→ **EXERCISE AIM**
Every line with the string "Toggle" must be copied from the entries below.

[Saved data entries]
————

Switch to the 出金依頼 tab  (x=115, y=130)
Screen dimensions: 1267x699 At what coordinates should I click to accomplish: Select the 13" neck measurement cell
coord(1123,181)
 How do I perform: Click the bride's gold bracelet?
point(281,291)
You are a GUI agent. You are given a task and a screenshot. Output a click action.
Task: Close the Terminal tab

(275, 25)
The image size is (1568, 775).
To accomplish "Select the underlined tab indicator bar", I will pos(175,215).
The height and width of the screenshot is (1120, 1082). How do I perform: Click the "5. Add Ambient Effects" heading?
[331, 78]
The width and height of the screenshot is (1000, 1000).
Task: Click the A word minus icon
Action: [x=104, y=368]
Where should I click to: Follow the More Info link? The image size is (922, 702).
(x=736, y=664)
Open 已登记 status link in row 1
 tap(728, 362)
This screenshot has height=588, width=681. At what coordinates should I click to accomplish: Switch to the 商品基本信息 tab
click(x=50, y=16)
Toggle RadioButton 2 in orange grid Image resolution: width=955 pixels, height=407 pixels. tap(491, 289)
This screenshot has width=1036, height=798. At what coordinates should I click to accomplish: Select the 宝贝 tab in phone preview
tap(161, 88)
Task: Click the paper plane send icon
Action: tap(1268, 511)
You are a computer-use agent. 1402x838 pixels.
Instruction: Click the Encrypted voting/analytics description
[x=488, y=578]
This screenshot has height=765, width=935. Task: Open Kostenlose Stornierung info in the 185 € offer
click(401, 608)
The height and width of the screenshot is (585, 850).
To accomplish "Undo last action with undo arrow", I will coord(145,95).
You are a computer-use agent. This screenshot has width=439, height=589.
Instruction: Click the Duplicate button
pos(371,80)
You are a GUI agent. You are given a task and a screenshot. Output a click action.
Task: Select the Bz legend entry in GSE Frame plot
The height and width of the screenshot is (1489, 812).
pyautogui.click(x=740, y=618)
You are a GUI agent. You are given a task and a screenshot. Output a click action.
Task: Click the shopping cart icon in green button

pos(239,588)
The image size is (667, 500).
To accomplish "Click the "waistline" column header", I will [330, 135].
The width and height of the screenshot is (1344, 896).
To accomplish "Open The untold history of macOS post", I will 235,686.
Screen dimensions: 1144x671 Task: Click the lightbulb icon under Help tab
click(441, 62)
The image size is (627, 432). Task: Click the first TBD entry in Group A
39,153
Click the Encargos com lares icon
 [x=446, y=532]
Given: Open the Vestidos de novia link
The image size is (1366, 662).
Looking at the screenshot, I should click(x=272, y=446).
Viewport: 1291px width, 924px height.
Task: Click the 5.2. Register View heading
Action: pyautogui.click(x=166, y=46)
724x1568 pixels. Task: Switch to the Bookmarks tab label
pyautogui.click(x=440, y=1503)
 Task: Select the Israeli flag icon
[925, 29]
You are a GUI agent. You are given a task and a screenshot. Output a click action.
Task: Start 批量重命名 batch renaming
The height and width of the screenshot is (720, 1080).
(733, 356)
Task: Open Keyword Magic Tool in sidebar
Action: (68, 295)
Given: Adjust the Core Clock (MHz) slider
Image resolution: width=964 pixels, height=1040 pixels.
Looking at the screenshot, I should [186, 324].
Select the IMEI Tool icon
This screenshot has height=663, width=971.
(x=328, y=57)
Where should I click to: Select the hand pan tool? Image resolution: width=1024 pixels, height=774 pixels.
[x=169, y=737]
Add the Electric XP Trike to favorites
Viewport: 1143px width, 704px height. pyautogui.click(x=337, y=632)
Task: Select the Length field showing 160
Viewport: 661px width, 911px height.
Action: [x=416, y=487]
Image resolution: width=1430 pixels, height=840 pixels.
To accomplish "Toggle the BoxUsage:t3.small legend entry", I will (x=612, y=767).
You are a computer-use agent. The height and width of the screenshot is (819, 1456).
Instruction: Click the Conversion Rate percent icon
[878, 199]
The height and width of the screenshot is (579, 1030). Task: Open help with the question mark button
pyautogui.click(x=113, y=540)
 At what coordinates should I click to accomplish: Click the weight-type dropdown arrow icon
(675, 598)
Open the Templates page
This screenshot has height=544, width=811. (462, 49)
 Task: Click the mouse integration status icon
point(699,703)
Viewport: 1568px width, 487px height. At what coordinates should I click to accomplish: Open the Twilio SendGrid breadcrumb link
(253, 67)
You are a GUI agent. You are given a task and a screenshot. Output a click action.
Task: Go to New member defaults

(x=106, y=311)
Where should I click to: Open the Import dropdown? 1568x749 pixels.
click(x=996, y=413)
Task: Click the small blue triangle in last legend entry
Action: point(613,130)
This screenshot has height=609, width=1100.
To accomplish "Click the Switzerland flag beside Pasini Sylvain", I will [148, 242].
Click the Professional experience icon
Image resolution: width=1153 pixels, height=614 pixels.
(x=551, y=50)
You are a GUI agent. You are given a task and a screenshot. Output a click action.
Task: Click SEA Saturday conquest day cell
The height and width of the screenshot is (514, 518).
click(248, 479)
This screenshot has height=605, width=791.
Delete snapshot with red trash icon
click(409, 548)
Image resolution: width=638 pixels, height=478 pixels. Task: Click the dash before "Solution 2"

————

→ **RESPONSE AREA**
Toggle RadioButton 2 in orange grid Image resolution: width=955 pixels, height=407 pixels. tap(491, 289)
To accomplish "Toggle the BoxUsage:t3.small legend entry", I will (x=612, y=767).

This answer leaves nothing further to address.